→ **Work instruction**
Which lines of the entries below contain the string "獨家體驗"? Copy each one.

→ **Source material**
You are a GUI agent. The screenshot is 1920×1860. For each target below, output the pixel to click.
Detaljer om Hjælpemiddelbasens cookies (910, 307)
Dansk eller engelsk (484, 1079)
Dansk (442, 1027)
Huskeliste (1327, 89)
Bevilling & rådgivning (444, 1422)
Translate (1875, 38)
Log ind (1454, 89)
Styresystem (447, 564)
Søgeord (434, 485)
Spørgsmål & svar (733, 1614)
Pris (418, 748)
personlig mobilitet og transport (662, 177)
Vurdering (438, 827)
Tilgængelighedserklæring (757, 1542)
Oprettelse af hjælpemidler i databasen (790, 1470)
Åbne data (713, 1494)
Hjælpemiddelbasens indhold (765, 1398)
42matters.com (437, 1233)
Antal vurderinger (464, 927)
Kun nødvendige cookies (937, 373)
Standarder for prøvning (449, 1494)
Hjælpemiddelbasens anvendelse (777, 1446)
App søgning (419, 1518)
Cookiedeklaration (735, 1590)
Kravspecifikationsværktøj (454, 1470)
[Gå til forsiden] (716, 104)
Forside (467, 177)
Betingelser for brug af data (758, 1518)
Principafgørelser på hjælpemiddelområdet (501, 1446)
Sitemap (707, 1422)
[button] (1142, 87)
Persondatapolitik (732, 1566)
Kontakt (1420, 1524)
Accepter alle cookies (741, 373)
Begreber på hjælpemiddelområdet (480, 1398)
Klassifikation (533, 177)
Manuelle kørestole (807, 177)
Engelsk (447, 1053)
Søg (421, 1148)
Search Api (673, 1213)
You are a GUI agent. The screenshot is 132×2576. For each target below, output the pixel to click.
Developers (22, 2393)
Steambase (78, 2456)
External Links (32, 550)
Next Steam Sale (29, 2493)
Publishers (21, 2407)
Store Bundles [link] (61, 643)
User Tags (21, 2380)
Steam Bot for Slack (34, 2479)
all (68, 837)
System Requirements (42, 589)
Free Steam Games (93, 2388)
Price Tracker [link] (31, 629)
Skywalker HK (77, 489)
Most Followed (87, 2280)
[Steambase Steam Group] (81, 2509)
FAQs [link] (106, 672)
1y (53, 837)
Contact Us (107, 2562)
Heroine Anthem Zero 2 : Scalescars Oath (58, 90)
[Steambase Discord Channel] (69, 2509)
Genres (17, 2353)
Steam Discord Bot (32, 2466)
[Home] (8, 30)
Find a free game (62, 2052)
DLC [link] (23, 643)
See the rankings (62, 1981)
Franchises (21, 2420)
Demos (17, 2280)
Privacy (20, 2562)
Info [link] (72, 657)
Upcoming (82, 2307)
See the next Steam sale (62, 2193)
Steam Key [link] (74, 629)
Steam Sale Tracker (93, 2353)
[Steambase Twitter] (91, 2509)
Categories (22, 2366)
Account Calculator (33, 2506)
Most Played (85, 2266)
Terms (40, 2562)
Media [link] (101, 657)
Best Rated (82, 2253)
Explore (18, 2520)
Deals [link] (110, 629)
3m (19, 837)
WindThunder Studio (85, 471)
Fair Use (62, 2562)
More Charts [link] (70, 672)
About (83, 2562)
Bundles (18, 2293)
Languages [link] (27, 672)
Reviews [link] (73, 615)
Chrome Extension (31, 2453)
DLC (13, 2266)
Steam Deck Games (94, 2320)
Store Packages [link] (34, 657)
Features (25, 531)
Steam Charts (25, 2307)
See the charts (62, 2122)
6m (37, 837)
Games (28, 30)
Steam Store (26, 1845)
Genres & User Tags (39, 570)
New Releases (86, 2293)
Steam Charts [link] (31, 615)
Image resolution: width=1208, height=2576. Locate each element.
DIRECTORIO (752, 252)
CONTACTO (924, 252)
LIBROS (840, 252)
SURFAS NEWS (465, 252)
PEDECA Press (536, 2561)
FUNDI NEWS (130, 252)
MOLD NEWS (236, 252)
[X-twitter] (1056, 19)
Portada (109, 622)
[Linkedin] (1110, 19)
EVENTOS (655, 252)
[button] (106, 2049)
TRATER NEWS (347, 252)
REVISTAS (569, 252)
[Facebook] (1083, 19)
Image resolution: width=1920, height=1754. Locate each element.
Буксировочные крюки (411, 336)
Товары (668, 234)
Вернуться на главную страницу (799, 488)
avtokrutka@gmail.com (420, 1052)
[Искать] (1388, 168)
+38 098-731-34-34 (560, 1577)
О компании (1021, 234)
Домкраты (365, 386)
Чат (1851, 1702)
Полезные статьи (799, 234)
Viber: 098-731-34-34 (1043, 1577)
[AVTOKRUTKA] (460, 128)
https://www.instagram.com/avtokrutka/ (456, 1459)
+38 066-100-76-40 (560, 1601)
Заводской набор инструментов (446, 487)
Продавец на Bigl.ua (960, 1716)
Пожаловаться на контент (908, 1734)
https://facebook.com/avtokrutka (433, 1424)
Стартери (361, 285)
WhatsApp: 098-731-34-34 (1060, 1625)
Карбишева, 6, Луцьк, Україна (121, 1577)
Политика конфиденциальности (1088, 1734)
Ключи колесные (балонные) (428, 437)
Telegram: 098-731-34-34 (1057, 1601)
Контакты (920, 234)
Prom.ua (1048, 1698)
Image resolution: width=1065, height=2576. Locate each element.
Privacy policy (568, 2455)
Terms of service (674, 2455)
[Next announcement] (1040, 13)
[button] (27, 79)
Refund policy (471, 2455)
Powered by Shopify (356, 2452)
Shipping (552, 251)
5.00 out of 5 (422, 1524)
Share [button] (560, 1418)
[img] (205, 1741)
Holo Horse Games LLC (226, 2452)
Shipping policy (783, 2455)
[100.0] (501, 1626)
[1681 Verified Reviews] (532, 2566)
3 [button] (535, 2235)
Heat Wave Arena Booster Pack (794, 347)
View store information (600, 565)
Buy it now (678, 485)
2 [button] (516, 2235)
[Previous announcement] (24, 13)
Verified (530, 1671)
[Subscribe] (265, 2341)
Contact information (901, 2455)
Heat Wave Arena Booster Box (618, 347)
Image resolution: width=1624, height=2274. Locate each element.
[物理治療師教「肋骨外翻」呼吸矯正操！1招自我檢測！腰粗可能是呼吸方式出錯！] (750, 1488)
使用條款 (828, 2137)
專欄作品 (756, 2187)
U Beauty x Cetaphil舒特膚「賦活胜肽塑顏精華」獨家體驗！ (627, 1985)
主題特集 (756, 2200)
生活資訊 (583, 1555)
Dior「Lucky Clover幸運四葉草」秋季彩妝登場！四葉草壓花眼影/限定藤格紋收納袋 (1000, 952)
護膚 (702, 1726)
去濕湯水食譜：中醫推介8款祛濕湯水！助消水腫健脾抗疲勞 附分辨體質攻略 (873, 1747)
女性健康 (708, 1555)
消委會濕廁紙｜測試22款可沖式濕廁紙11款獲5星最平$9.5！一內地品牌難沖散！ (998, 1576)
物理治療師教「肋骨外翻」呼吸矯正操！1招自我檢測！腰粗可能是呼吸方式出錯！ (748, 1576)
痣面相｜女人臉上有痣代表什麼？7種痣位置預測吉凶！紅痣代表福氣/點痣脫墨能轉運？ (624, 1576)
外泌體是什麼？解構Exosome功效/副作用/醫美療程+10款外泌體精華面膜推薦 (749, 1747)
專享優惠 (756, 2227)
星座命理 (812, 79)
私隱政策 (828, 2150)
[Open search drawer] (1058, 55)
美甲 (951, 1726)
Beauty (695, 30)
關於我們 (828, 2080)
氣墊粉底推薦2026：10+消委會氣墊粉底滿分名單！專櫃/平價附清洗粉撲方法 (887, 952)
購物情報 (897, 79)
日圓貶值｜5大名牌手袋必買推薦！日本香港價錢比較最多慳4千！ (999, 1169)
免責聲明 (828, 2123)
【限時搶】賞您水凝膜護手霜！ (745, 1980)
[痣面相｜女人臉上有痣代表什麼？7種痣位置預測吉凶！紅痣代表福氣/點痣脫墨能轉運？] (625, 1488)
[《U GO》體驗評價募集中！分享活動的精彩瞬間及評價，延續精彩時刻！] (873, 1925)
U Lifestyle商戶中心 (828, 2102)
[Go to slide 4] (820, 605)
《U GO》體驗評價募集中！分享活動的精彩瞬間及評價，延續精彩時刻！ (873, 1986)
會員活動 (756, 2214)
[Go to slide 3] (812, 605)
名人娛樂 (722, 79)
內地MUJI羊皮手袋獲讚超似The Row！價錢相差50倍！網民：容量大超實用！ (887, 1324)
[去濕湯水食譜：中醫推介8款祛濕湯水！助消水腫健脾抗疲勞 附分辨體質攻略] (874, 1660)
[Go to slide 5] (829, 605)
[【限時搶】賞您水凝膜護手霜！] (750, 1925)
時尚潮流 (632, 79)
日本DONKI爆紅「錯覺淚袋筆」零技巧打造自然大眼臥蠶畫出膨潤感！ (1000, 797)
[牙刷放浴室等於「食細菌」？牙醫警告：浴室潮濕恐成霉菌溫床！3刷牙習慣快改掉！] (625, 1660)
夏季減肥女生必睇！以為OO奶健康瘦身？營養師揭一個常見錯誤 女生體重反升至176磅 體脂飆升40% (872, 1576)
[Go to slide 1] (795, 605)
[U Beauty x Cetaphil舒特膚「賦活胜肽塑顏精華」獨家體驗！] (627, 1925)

→ **Answer for the task**
U Beauty x Cetaphil舒特膚「賦活胜肽塑顏精華」獨家體驗！ (627, 1985)
[U Beauty x Cetaphil舒特膚「賦活胜肽塑顏精華」獨家體驗！] (627, 1925)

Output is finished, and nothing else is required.